June 23, 2021, 03.00 PM

Four months of MDR-TB treatment left her deaf in both ears — a side effect of the injectable drug kanamycin, which is no longer recommended for use in treatment.

About a year after her first symptoms, she was finally diagnosed with extensively drug-resistant TB, the deadliest form of the disease. Tisile was told she had a 20% chance of surviving.

But she beat the odds. After receiving two cochlear implants that allowed her to hear, Tisile returned to her studies. She graduated from Cape Town University at the end of 2020 with a degree in social sciences.

Now she is a TB advocate campaigning for less toxic treatments and educating people about the disease.

Access to treatment for the more complex cases of TB is another problem. A patient with regular TB can have someone at home go to the local clinic every day to pick up their medication for them.

But access to MDR-TB treatment varies depending on the country, Khan said.

"For MDR-TB it's a different story altogether.
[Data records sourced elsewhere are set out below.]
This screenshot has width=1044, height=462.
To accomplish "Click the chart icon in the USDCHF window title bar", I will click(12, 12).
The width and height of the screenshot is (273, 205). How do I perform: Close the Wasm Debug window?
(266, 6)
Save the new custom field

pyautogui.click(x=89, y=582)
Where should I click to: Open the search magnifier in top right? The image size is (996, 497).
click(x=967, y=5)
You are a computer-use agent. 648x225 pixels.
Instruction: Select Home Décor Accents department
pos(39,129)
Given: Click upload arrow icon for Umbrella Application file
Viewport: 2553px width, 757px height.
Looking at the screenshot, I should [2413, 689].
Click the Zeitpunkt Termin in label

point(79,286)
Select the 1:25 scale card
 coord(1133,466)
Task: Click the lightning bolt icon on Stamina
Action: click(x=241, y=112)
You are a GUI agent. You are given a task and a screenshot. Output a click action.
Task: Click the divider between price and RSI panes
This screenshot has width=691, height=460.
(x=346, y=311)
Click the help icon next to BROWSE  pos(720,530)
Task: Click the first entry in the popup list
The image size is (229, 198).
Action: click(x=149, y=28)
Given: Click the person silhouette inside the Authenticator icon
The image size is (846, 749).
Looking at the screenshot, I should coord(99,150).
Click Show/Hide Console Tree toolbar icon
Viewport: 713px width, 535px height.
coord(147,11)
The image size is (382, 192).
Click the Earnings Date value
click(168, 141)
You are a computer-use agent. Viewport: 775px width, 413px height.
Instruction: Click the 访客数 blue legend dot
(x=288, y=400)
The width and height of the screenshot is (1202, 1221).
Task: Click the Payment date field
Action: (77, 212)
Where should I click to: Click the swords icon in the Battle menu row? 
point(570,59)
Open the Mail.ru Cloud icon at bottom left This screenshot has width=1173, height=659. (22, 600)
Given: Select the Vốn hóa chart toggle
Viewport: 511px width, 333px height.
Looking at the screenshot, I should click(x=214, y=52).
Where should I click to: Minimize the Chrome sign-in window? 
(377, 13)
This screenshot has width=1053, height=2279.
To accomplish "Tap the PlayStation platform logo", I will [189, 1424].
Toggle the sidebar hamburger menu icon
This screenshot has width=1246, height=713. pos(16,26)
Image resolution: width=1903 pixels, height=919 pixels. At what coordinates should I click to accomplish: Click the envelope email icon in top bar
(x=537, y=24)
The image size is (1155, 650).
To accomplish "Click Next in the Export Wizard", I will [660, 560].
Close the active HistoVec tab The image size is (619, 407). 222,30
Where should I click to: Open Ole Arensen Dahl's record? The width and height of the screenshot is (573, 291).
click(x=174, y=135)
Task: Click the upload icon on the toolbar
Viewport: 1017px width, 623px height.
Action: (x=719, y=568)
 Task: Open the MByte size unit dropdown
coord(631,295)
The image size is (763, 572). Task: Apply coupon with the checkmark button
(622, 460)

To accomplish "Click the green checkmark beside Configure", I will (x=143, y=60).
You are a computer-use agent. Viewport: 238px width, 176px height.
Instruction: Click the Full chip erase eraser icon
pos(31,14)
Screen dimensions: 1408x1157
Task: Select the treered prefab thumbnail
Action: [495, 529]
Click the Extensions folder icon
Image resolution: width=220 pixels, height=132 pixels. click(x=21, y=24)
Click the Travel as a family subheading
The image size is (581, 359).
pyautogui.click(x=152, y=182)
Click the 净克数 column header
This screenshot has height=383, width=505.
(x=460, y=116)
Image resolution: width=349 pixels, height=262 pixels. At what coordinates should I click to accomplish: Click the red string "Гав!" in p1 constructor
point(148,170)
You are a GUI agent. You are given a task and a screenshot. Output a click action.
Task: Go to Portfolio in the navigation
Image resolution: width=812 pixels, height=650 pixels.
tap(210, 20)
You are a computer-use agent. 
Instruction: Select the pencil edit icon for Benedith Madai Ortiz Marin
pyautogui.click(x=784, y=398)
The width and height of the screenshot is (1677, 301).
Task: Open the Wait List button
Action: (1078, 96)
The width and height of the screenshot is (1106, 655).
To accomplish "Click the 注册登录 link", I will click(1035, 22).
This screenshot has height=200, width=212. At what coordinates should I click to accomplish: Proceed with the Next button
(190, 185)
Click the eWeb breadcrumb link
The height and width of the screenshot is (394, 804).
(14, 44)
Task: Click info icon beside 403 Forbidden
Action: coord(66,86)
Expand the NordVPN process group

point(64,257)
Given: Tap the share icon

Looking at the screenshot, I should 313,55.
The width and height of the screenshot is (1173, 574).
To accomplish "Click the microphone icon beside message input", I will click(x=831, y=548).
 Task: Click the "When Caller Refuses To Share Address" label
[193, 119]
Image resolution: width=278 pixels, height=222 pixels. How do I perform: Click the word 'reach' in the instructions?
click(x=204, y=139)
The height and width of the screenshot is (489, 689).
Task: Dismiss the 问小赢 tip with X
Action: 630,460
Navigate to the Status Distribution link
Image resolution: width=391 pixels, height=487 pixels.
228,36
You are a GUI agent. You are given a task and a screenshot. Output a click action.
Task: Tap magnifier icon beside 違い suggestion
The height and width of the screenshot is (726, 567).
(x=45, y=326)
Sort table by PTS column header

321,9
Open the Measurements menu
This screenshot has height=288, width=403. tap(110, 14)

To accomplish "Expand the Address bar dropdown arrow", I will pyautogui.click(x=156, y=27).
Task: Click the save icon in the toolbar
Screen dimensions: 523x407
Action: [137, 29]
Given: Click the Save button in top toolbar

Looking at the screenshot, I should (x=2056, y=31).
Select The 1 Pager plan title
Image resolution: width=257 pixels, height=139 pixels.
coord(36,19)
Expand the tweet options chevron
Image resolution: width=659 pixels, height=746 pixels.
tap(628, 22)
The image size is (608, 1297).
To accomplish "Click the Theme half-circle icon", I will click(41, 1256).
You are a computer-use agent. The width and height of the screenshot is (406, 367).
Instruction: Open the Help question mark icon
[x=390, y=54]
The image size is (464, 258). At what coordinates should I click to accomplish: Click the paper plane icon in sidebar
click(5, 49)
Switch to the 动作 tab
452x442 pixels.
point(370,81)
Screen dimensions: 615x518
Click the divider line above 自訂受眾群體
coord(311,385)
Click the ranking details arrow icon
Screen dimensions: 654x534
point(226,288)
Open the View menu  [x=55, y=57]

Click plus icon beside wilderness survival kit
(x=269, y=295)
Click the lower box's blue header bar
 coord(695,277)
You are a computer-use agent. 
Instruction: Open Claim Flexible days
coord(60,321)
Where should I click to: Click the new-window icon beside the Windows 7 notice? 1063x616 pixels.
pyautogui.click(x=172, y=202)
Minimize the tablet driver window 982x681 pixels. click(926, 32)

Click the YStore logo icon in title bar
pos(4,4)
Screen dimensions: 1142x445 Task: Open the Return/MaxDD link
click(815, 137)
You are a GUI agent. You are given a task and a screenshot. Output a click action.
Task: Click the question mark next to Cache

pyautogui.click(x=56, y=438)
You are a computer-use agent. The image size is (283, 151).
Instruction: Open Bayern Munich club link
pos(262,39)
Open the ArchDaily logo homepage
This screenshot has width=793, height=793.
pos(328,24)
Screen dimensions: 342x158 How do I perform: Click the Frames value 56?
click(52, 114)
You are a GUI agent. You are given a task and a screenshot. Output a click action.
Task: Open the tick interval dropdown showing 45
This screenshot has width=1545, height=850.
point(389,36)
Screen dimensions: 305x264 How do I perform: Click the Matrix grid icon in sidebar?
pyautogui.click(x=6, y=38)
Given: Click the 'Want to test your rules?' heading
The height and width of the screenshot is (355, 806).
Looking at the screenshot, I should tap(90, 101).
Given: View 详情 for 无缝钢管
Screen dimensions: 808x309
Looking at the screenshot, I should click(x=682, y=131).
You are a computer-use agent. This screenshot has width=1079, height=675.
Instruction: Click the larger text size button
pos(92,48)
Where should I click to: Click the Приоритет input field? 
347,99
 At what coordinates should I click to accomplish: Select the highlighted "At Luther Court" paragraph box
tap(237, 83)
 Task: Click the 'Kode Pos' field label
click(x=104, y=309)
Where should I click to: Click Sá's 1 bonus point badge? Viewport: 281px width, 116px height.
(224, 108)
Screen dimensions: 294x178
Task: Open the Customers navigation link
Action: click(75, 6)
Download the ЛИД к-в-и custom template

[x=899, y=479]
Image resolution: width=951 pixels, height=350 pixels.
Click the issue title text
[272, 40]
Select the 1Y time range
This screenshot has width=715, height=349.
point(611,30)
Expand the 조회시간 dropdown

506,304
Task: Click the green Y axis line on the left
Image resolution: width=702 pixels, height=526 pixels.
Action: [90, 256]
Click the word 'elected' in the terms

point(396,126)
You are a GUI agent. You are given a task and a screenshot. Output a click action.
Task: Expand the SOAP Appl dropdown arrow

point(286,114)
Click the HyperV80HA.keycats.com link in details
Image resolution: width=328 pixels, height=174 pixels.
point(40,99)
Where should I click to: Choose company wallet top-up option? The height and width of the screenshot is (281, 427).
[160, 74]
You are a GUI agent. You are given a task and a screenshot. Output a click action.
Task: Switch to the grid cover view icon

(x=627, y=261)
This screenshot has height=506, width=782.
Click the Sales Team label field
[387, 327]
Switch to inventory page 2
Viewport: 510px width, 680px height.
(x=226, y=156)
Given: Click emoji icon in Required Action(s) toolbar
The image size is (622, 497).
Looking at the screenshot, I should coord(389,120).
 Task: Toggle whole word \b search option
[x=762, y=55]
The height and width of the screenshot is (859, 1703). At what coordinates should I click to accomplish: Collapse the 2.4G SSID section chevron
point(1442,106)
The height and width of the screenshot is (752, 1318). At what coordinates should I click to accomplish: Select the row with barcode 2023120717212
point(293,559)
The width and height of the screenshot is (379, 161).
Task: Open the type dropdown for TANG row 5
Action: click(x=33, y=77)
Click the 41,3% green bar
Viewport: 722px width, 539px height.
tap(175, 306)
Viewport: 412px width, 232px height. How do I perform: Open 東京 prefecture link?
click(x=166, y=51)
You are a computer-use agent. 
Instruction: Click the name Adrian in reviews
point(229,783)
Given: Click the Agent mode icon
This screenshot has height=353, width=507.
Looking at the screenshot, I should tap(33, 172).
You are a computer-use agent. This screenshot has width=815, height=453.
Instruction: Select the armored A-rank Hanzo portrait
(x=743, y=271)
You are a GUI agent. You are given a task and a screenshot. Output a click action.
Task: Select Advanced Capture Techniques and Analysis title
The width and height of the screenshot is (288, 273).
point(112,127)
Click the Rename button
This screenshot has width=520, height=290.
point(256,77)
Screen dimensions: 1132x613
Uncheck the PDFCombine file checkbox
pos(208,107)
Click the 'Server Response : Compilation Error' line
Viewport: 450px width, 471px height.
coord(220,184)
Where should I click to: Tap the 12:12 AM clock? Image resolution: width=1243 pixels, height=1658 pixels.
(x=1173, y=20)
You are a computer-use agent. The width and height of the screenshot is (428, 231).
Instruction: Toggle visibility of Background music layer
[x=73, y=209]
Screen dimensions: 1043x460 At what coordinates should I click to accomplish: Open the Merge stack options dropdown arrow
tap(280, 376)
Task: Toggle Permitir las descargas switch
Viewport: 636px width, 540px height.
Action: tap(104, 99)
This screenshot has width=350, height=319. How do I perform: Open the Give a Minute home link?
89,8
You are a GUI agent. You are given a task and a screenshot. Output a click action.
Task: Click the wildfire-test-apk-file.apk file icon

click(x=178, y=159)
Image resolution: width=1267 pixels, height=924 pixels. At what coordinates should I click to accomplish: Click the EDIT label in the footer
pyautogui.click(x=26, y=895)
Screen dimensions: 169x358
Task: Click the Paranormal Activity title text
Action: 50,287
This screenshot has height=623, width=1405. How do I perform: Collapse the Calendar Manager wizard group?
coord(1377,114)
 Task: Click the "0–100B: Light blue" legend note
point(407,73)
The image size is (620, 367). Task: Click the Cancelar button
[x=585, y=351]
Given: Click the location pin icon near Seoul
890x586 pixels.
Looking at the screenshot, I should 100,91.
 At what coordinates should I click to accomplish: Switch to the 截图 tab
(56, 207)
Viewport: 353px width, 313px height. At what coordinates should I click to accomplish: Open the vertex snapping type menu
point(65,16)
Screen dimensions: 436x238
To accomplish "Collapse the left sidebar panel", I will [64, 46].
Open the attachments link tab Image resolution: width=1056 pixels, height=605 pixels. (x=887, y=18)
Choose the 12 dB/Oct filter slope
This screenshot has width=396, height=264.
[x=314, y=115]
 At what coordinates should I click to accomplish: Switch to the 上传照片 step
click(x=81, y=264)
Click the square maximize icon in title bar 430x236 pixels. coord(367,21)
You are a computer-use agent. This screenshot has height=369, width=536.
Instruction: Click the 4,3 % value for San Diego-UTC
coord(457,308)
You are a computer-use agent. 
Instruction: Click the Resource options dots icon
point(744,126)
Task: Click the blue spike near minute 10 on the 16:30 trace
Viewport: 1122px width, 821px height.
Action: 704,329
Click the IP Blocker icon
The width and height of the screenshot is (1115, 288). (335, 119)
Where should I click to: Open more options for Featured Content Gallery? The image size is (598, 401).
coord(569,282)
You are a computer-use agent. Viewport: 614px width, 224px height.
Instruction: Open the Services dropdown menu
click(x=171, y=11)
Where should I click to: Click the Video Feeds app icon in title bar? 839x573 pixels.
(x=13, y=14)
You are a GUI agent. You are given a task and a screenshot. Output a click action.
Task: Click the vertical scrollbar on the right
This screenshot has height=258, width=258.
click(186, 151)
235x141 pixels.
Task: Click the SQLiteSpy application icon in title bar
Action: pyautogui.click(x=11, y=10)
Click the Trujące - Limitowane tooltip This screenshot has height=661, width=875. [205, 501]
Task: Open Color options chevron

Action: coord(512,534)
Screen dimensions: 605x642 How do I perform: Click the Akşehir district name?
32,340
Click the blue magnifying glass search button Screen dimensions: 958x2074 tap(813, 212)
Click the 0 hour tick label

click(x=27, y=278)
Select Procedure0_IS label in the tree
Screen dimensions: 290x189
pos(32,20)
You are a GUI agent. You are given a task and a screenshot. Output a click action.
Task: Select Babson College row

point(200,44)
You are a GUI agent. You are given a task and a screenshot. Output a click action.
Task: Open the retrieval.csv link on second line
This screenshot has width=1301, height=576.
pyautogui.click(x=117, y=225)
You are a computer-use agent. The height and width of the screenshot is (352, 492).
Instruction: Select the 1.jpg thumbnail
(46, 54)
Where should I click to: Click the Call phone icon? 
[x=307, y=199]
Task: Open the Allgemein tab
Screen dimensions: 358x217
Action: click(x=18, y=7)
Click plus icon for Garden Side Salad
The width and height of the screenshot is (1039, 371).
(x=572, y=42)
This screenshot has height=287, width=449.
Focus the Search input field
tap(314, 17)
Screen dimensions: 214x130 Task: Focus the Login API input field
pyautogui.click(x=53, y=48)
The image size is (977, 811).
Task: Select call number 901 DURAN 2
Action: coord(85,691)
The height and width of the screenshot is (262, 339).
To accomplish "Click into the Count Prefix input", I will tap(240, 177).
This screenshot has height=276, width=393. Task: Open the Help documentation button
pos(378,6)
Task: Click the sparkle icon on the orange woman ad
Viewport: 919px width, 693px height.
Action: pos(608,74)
There is still a very centralized function in terms of care delivery — you still have patients coming long distances to centers in order to access treatment, access laboratory tests and having to pay for costs as well," said Khan.

Letting go of shame

When Tisile was in the TB hospital she didn't experience any discrimination, but when she went to the general hospital wearing a mask, she was treated differently.

"You could tell that other people are against you without even saying a word," Tisile said.
Working with TB patients also puts health-care workers at risk of infection. Khan was recently cured of ocular TB, a rare form of TB found outside of the lungs.

Going through the treatment has helped her understand what the TB patients she works with go through. She took medication every day for a year, which caused moderate pain in her joints.

Also read: President Jokowi Warns About Continuing Danger of TB to Indonesia 

The lessons learned from COVID can be applied to TB, said Tisile, especially when it comes to mask wearing.

"Patients who had TB were so embarrassed to wear masks in clinics and hospitals because they were so afraid of being judged and stigmatized," Tisile said.

She believes that people should not be ashamed of having TB and that everyone who speaks up makes it easier for the next person.

"I still don't get the part where people see TB as not such an important disease," said Tisile. "I know it's been labeled as a 'poor man's disease’ but the fact remains that anyone who breathes, anyone who's alive, can actually get TB."